You can set the wrapping mode for each (s,t) component to either Repeat, Clamp-to-Edge, Mirror-Repeat, etc.

• If the mode is set to Repeat, it will force the texture to repeat in the direction in which the UV-coordinates exceeded 1.0.
• If it is set to Mirror-Repeat, it will force the texture to behave as a Repeat mode but with a mirror behavior; thus flipping the texture.
• If it is set to Clamp-to-Edge, it will force the texture to be sampled along the last row or column with valid texels.

Metal has a different terminology for Texture Wrapping. In Metal, it is referred to as "Texture Addressing."

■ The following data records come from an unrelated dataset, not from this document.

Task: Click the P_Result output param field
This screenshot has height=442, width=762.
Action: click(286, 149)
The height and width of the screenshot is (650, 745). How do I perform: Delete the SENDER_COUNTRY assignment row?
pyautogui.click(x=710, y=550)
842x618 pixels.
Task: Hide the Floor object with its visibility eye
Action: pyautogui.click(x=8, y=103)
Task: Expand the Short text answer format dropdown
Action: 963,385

Applying Textures using Metal

To apply a texture using Metal, you need to create two objects; a Texture and a Sampler State object.

The Texture object contains the image data, format, width, and height. The Sampler State object defines the filtering and addressing (wrapping) modes.

Texture Object

To apply a texture using Metal, you need to create an MTLTexture object. However, you do not create an MTLTexture object directly. Instead, you create it through a Texture Descriptor object, MTLTextureDescriptor.

The Texture Descriptor defines the properties, such as image width, height and image format.

Once you have created an MTLTexture object through an MTLTextureDescriptor, you need to copy the image raw data into the MTLTexture object.

Sampler State Object

As mentioned earlier, the GPU needs to know what to do when a texture does not fit a 3D model properly. A Sampler State Object, MTLSamplerState, defines the filtering and addressing modes.

Just like a Texture object, you do not create a Sampler State object directly. Instead, you create it through a Sampler Descriptor object, MTLSamplerDescriptor.

Setting up the project

Let's apply a texture to a 3D model.

By now, you should know how to set up a Metal Application and how to render a 3D object. If you do not, please read the prerequisite articles mentioned above.

For your convenience, the project can be found here. Download the project so you can follow along.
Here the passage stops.